Instruction:
According to the expat-life passage, how long had the writer and Tim lived in Singapore at the time of writing?

-- begin Source passage --

Take the plunge to living the expat lifestyle.
So you’re ready to move abroad and begin your new life at being an expat and learning a new culture. First off, congratulations and secondly, it’s going to be an adventure for sure.
After moving abroad, comes the living abroad.
For me, it has been the best sight unseen decision I have made to date! Experiencing expat life will enhance your lifestyle, 100%.
Living an expat life is transformative and rewarding.
What was I doing before expat living?
At the time writing this, it’s been 1 year and 4 months since Tim (the hubs) and I moved from the US to Singapore. And thinking in retrospect, there’s definitely a few things, my Now Self would have tell my Past Self.
Prior to moving to Singapore, Tim and I lived in the Bay Area of San Francisco. Our lives in the States was a happy, familiar, suburban existence. It was a life that fundamentally incapacitated us needing to learn skills. Such as, how to live in a new culture, unravel the unwritten rules, and …. well, everything.
And it wasn’t that moving was new to us. Individually we had moved States within the US. Before California, we were in the suburbs of Washington D.C. The coastal move was logistically and mentally, an easier transition than moving country. Full disclosure, I naively thought moving country would be similar.
Moving abroad to a new country is a whole different animal.
One thing I was completely unaware of, is being a trailing spouse. Or even the word and what it was. I was also new to how to form new friendships when you don’t have a place of work, or sports or a gym that you frequent.
In my short time as an expat, I have learned A LOT.
10 Things For Life Abroad
1) Laughter is a necessity for a happy life.
Well duh. Laughter has many health benefits and being with friends that you have endless belly laughs with, is just good for the soul. In expat life, cultivating new friendships as adults take a bit of effort and time. But there are sure ways to make it easy.
If you’re in a similar situation like myself, which is not being company employed; ergo no office to frequent or colleagues to converse with. Also sans children; no play dates or meeting other parents. It takes more energy to engage with others. Especially when not knowing a single soul in a new country.
Watching Netflix on a comfy couch is not going to make you friends.
For the first 2 months living in Singapore, we lived in a hotel and the only people (besides Tim) I spoke with. Were either ringing me up at the grocery store (asking if I needed a bag for my groceries) or hotel staff (asking me what room I’m staying in).
To get past the staff questions, I needed to integrate in actual social settings.
The first areas that came to mind was to repeat how I met people back in the States. Volunteer programs, the local gym and of course my place of work! Well, some things just can’t be duplicated. So what did I do?

-- end Source passage --
-- begin Recorded information --

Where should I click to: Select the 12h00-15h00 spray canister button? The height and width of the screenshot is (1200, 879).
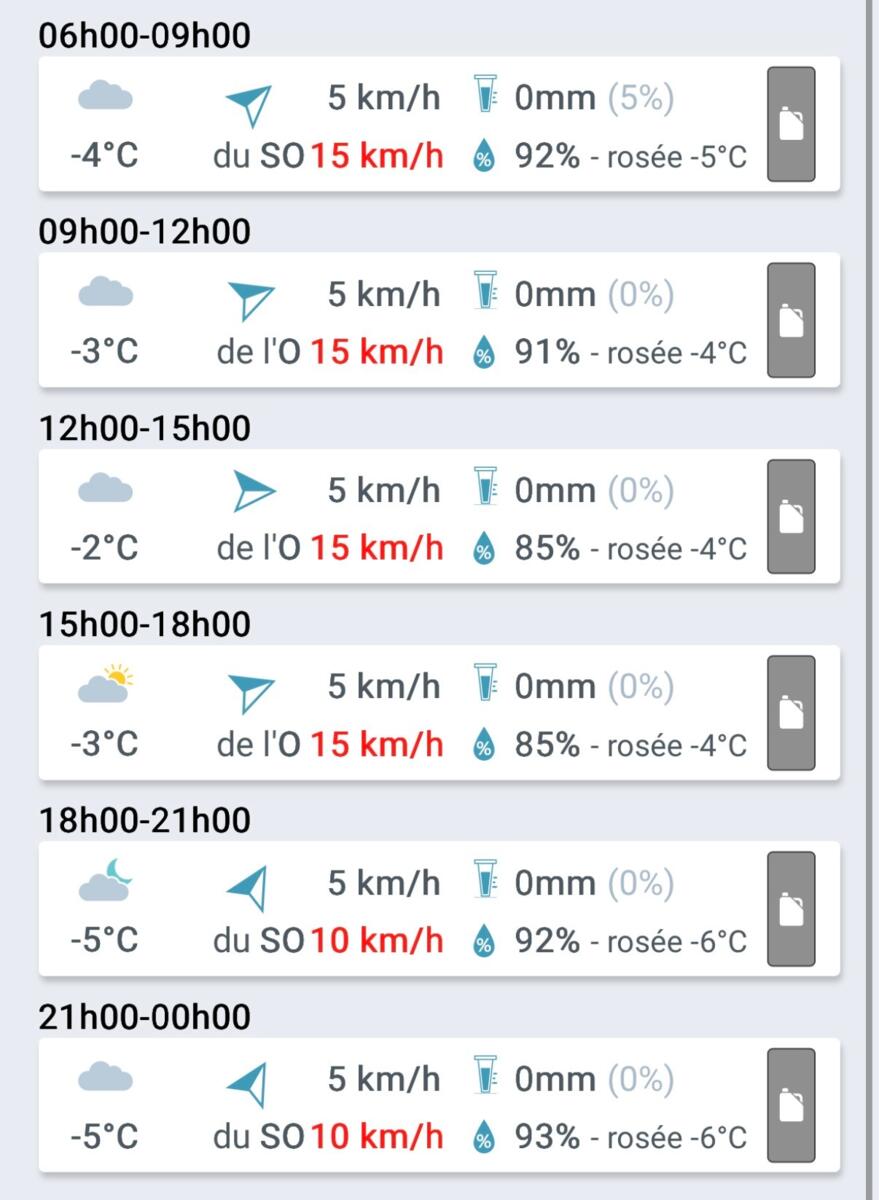(x=791, y=517)
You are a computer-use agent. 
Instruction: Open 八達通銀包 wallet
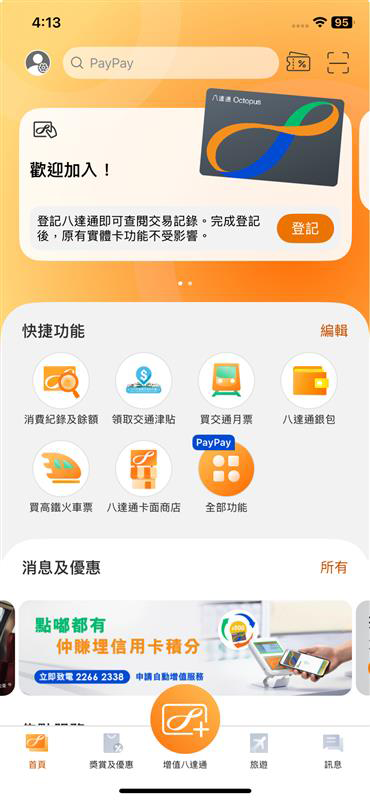coord(309,390)
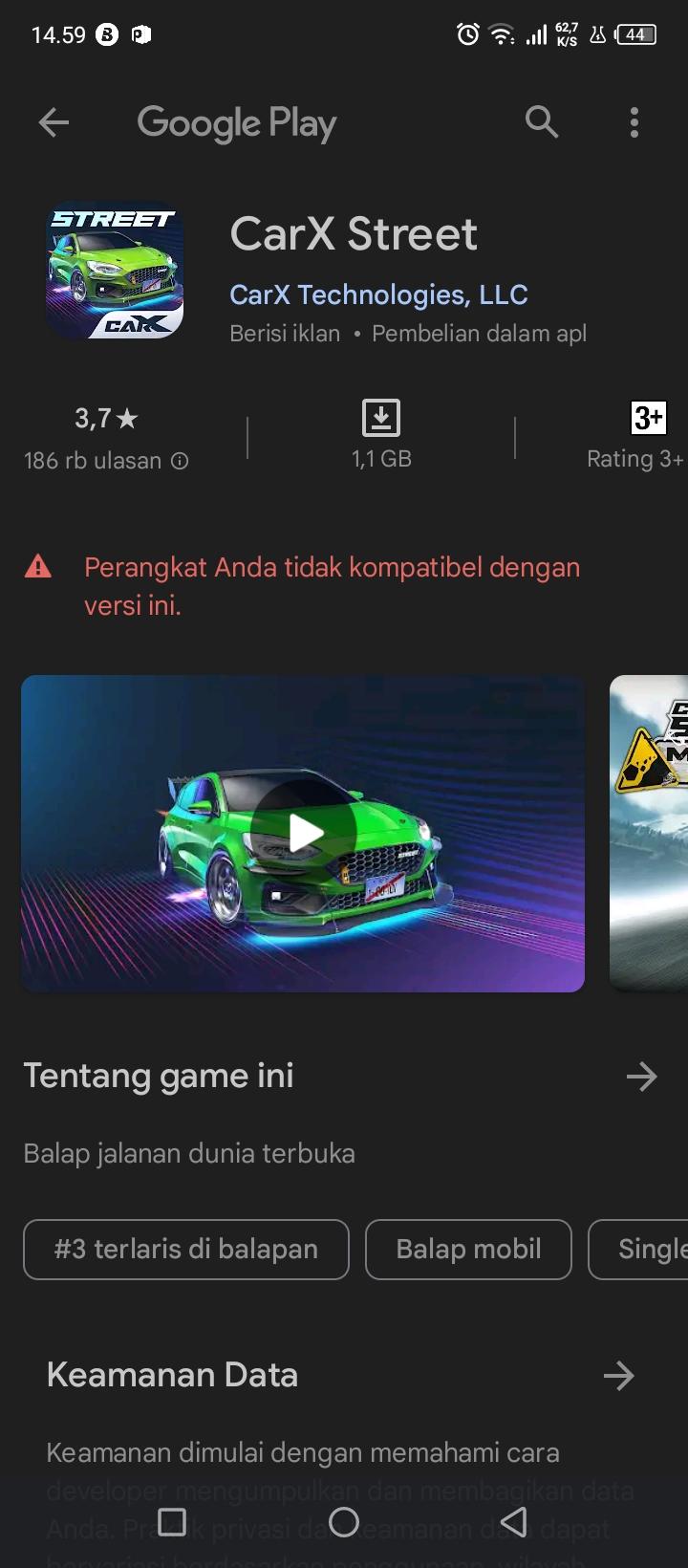This screenshot has height=1568, width=688.
Task: Open Google Play search
Action: point(542,122)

-- end Recorded information --

Exercise response:
1 year and 4 months.